The Longest Rivers in North America

It’s a continent rich in natural resources, including freshwater from lakes and rivers. But what are the longest rivers in North America? You can bank on finding out as we explore the most magnificent rivers North America has to offer.

Travel and Exploration
31 January 2023

The world’s third largest continent, North America’s ecosystems vary from tundra and desert to grassland and coral reefs. It encompasses the frozen northern Canadian territories and tropical Caribbean islands. There are forests and mountains, and plenty of natural resources such as minerals and fertile soils. It also has an abundance of freshwater, much of it flowing through its many rivers.

In this article, we look at some of the most magnificent rivers North America has to offer, including the longest rivers of North America. We’re starting our journey with the longest North American river of them all, the Missouri River.

The Missouri River: The Biggest River in North America

The Missouri River (Photo: Lana2011 via Getty Images)

Length: 2,341 miles

It’s known as the “Big Muddy” and “Mighty Mo”, and indeed, the Missouri River is considered the longest North American river of all. It flows east and south for over 2,340 miles from its source in the Rocky Mountains of Montana to its confluence with the Mississippi River in St. Louis, Missouri. Along the way, it travels through several US states, including Montana, North Dakota, South Dakota, Nebraska, Iowa, Kansas, and Missouri.

The basin of the Missouri River measures an incredible 529,350 square miles and contains within it about a quarter of the farming land in the US. It’s also home to around 150 fish species and about twice as many species of birds.

Whilst it’s a major river in its own right, the Missouri River is also a tributary of the Mississippi. Together, these two vast waterways make up the fourth longest river system on the planet.

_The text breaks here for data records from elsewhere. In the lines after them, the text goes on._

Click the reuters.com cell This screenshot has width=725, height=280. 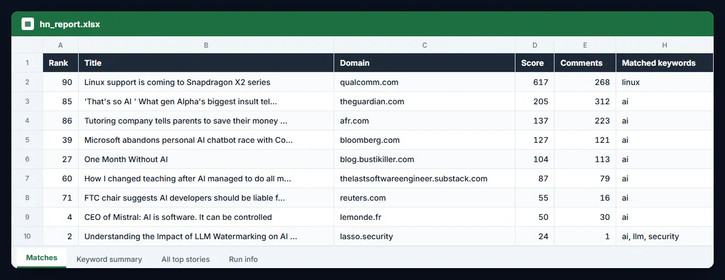[424, 198]
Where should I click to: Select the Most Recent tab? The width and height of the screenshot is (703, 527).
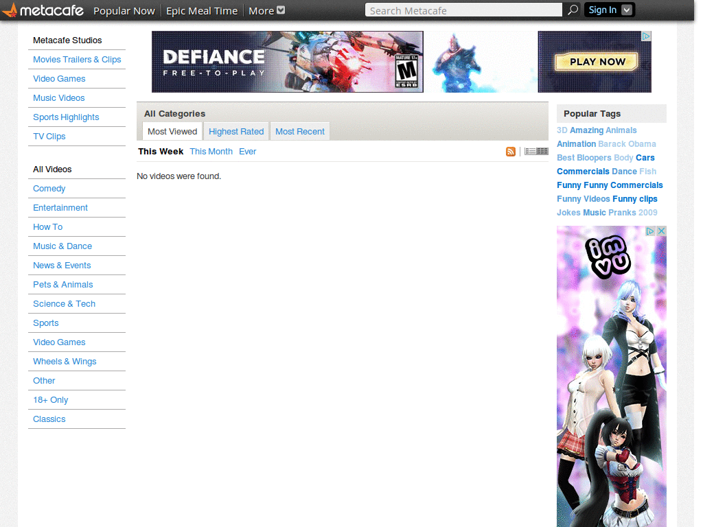click(300, 131)
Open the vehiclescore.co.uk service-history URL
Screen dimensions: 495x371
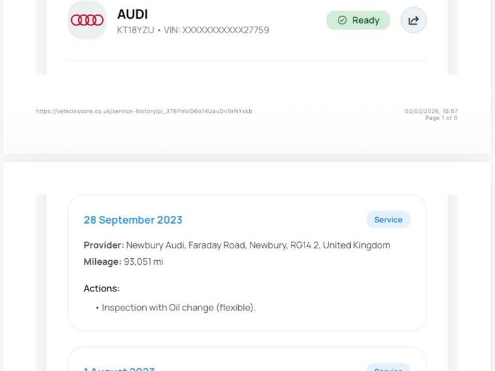click(x=144, y=111)
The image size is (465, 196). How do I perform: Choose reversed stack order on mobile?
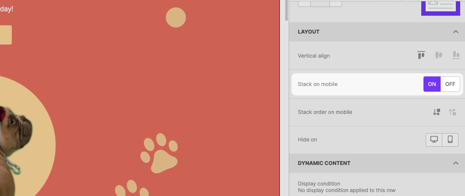452,112
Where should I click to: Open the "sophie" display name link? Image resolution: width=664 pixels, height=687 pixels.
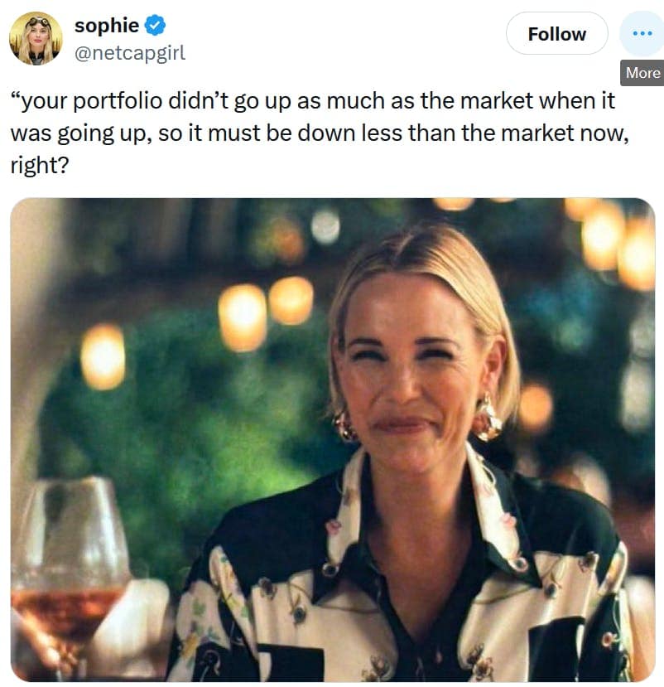point(107,26)
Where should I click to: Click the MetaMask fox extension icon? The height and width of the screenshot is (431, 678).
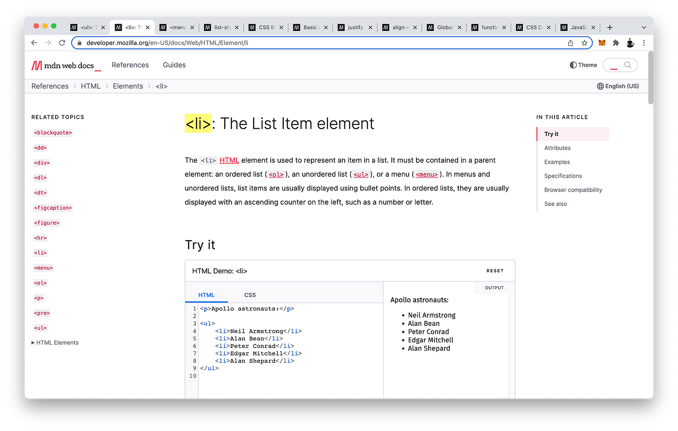click(601, 43)
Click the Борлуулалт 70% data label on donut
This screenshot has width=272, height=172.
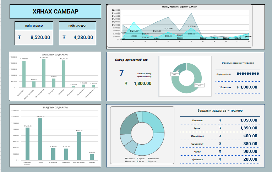click(x=199, y=85)
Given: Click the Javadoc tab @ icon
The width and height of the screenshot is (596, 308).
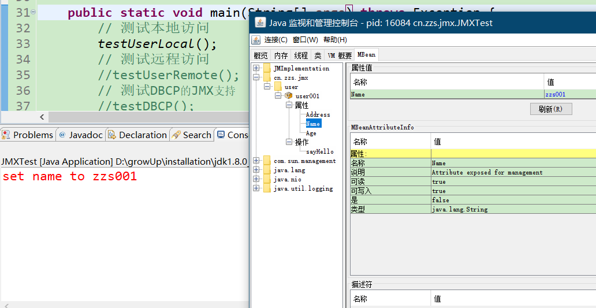Looking at the screenshot, I should pos(62,135).
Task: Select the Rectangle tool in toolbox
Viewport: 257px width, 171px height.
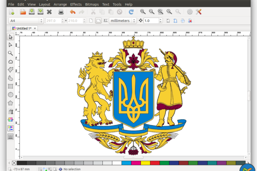Action: pos(11,86)
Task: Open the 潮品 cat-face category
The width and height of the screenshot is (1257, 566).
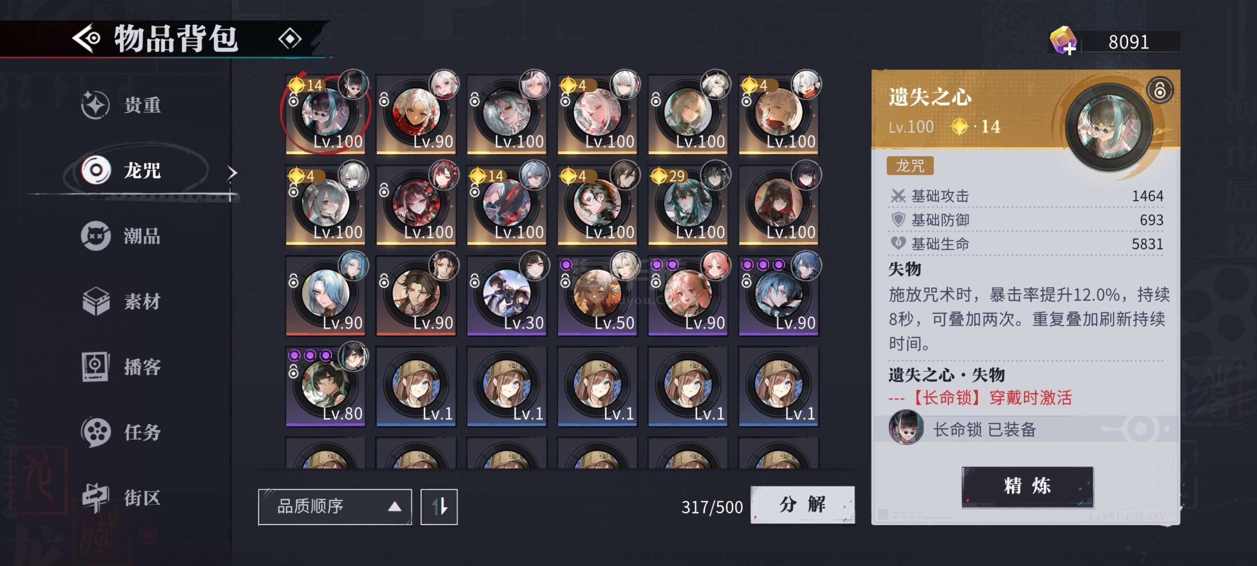Action: point(95,236)
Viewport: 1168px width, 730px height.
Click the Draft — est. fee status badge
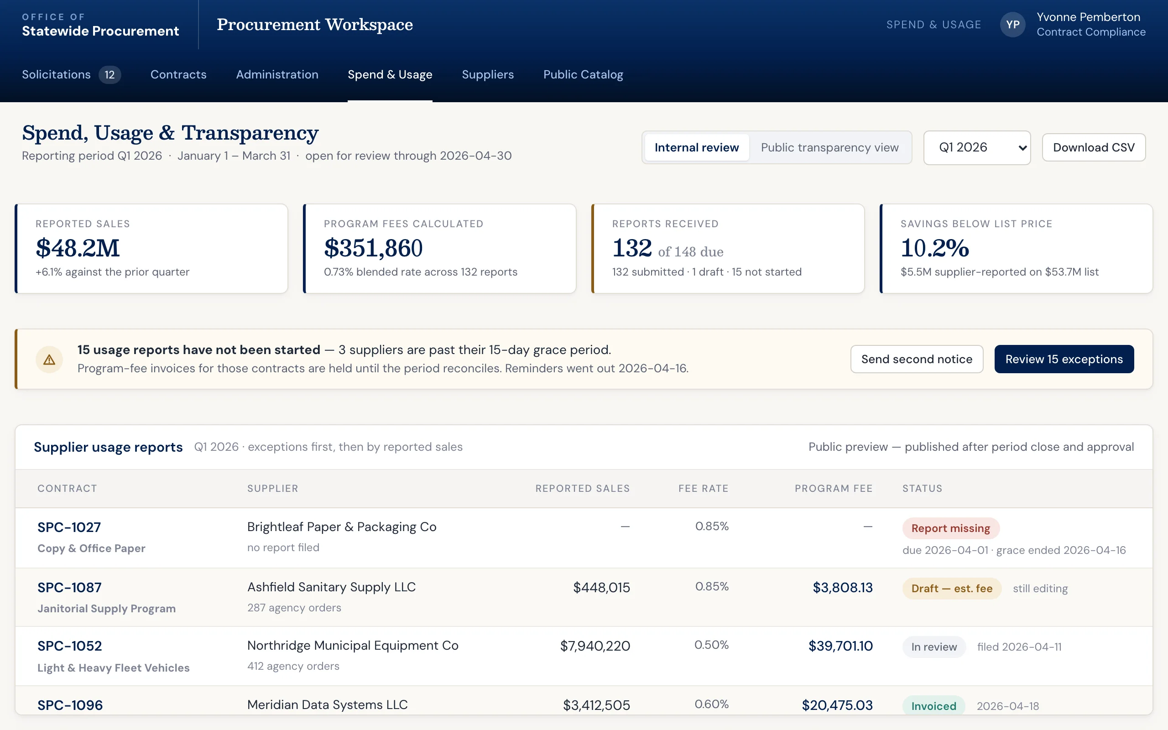tap(952, 589)
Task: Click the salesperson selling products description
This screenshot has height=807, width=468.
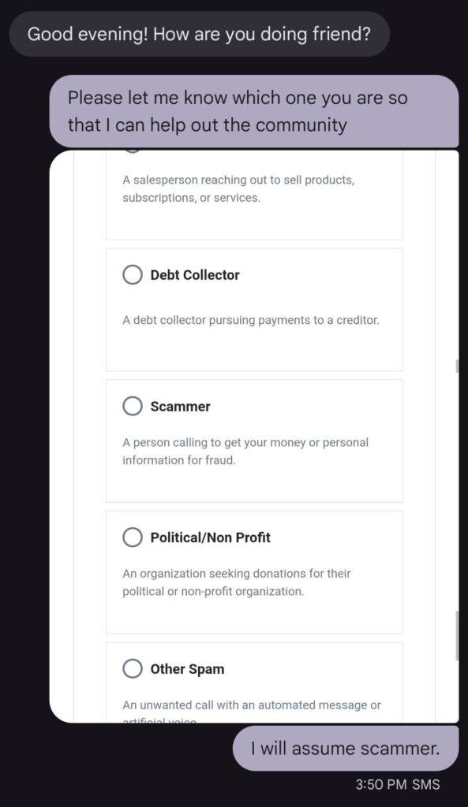Action: click(x=238, y=189)
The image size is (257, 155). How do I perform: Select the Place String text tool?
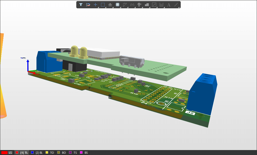(x=168, y=4)

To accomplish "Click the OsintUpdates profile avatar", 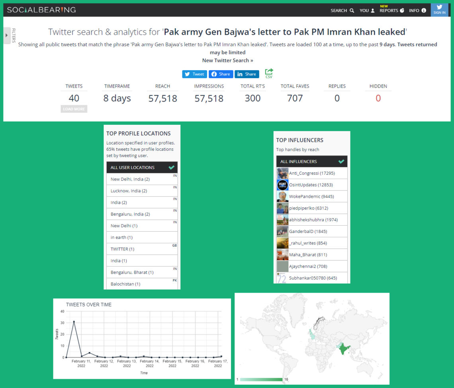I will click(x=282, y=185).
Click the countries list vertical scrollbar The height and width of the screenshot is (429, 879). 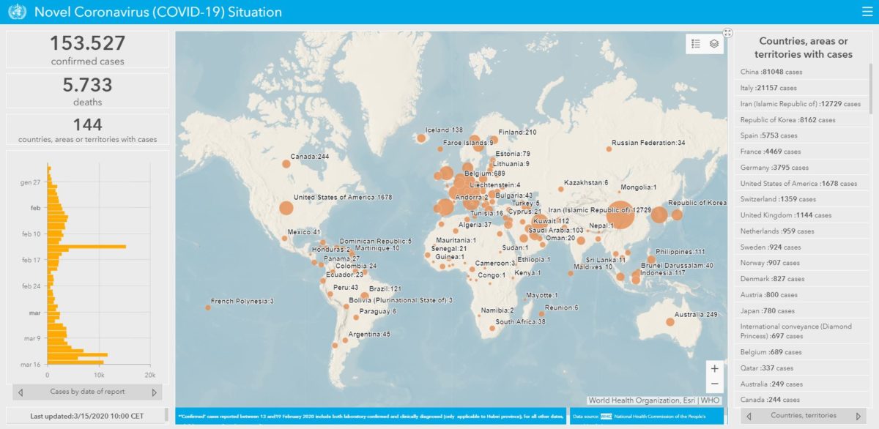tap(871, 88)
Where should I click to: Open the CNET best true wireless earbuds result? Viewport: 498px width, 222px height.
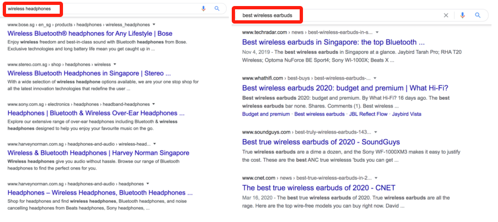tap(318, 188)
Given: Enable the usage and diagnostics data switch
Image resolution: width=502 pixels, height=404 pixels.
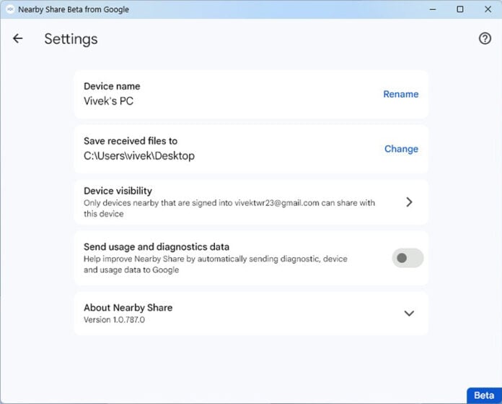Looking at the screenshot, I should pyautogui.click(x=408, y=258).
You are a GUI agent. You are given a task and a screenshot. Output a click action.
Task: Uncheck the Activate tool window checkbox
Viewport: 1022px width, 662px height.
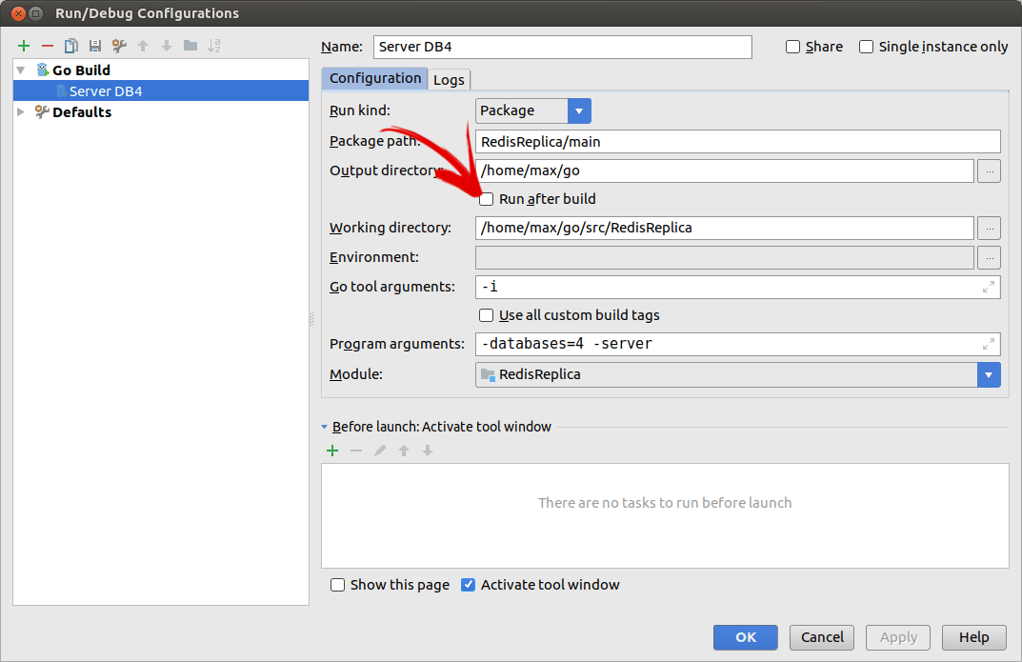pos(469,585)
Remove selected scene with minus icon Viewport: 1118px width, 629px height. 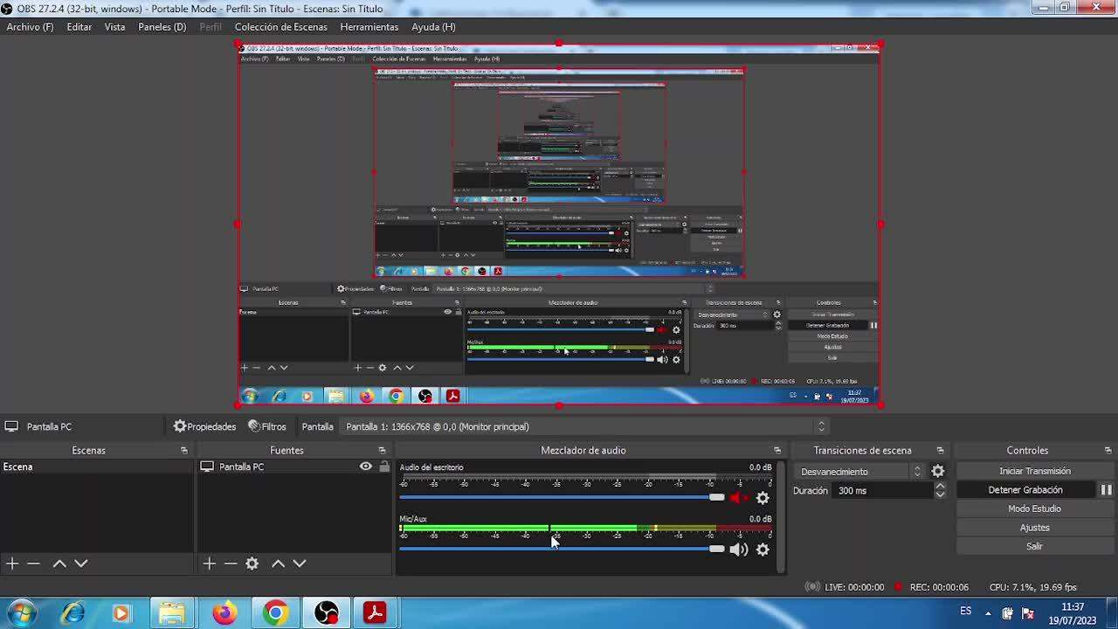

An important food and water source for thousands of years, its banks had long been settled by Native American tribes when the first Europeans arrived. They called the river after a tribe they encountered. Lewis and Clark famously navigated the river in their expedition to the West, and it’s been an important waterway for trade and transportation ever since.

Today, the Missouri River is still an important part of American life, providing irrigation for farms, hydroelectric power for homes and businesses, and recreation for outdoor enthusiasts.

The Mississippi River

Paddle steamer on the Mississippi River (Photo: f11photo via iStock)

Length: 2,340 miles

The Mississippi is one of the world’s great rivers and one of the longest rivers of North America. Extending from its headwaters in Minnesota to the Gulf of Mexico, it flows for approximately 2,340 miles. Historically, the river was seen as the line dividing the east and west United States.

It drains the Mississippi River Basin, which encompasses an area of approximately 1.2 million square miles, roughly four-and-a-half times the size of Texas. This catchment includes parts of 32 US states and two Canadian provinces.

The Mississippi is one of the most important rivers in the United States, as it provides a vital link for trade and transportation. It’s a major source of drinking water and irrigation for the Midwest and is home to a diverse ecosystem of plants and animals. Among the wildlife that inhabit the Mississipi’s basin are 375 species of fish, including pike, white bass and walleye.

Mackenzie River

The Mackenzie River (Photo: Arc Rajtar via Getty Images)

Length: 1,990 miles

In addition to being the longest river in Canada and one of the largest North American rivers, the Mackenzie River is in the running for the biggest river in North America by the size of its basin. This spans an impressive area of some 697,000 square miles, taking up around a fifth of Canada.

Named after the Scottish explorer Alexander Mackenzie, it’s located in the harsh environs of Canada’s northwest territories. In fact, the climate in the region is so cold, the river is too icy to navigate for over half the year.

Yukon River

Aerial of the Yukon River (Photo: Patrick J. Endres via Getty Images)

Length: 1,980 miles

One of the most isolated and largest North American rivers, the Yukon stretches almost 2,000 miles from its source in Canada’s British Columbia to its mouth in Alaska in the US. There it empties into the Bering Sea at the Yukon-Kuskokwim Delta, the average discharge measuring just over 42,000 cubic feet per second.

One of the most famous episodes in the history of the Yukon was the Klondike Gold Rush. Beginning in 1896 on one of the Yukon’s tributaries, this was a mining frenzy in which one of the longest rivers in North America played a vital role in transporting gold.

Mining is still undertaken today, but the area within the Yukon’s approximately 321,700 square-mile basin is sparsely populated, and best known for its scenic beauty. It’s also home to one of the world’s longest salmon runs and a large population of wild salmon, which are commercially fished.

The Longest Rivers in North America

Sunrise over the Missouri River (Photo: John Elk via Getty Images)

And thus we’ve reached the end of our list of the longest rivers in North America. Most of all, we’ve seen how they are “tide” to both the people and wildlife around them.